Léon Carvalho (18 January 1825 – 29 December 1897) was a French impresario and stage director.

==Biography==
Born Léon Carvaille in Port Louis, British Mauritius, he came to France at an early age. He studied at the Paris Conservatory and sang as a baritone at the Opéra-Comique (1850–55), where he met the soprano Marie Caroline Miolan, whom he married in 1853.

He then gave up singing and took on the direction of the Théâtre Lyrique in 1856, where he presented works by Beethoven, Mozart, Rossini, Weber, but most importantly opened his doors to new French composers turned down by the Opéra and the Opéra-Comique, such as Berlioz (he staged the first, very incomplete, performance of Les Troyens in 1863), Gounod, Bizet, Saint-Saëns and Delibes. He also staged the premiere of the revised version in a French translation of Verdi's Macbeth in 1865.

In early 1868 Carvalho started another operatic venture at the Théâtre de la Renaissance. However he was declared bankrupt on 6 May 1868, forcing him out from both theatres.

Carvalho then moved to manage the Théâtre du Vaudeville. Although the principal focus was straight plays, he revived the melodrama – a play with incidental music. He commissioned Bizet to write music for a production of Daudet’s L'Arlésienne on 1 October 1872.

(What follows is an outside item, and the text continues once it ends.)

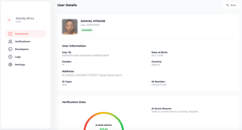Image resolution: width=242 pixels, height=130 pixels.
Task: Click the User ID value text
Action: coord(85,55)
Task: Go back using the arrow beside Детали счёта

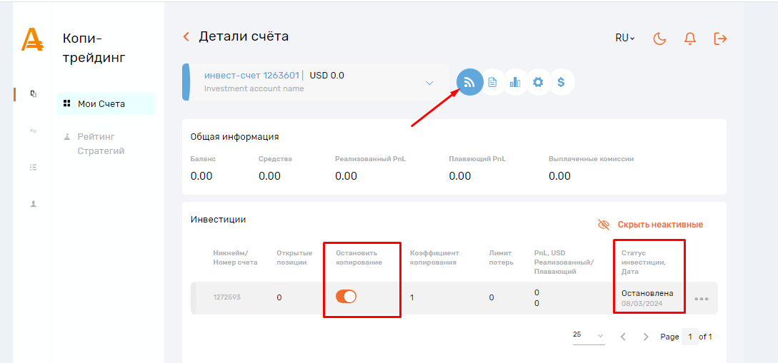Action: tap(186, 37)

He became director of the Opéra-Comique in 1876, and although he promoted many new works, his choice of repertory became somewhat conservative, emphasising the traditional French repertoire. However, he also produced the premieres of Les Contes d'Hoffmann, Lakmé, Manon and Le roi malgré lui, and in his second tenure from 1891 Le Reve and L'attaque du moulin. Carvalho also brought Carmen back to the Opera-Comique in 1883, firstly in an expurgated version, and then with the creator of the title-role, Galli-Marié, and some of the more earthy elements restored.

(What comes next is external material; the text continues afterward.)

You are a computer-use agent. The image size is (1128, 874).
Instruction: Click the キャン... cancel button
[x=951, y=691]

In 1884 he prepared to bring Lohengrin to the Parisian stage, visiting Vienna to study a production there, but was eventually forced by a virulent press campaign to abandon his plan in early 1886.

After the burning of the Salle Favart in 1887, which caused the death of 84 persons, he was held responsible, condemned for negligence and imprisoned. However, after an appeal he was acquitted, and reinstated as director of the theatre in 1891, where he continued promoting new talent.

His extravagant nature, both personal and in his work as an impresario, led to debt and a succession of bankruptcies.

He died in Paris.

==Sources==
- Le guide de l'opéra, Mancini & Rouveroux, (Fayard, 1986), ISBN 978-2-213-01563-7.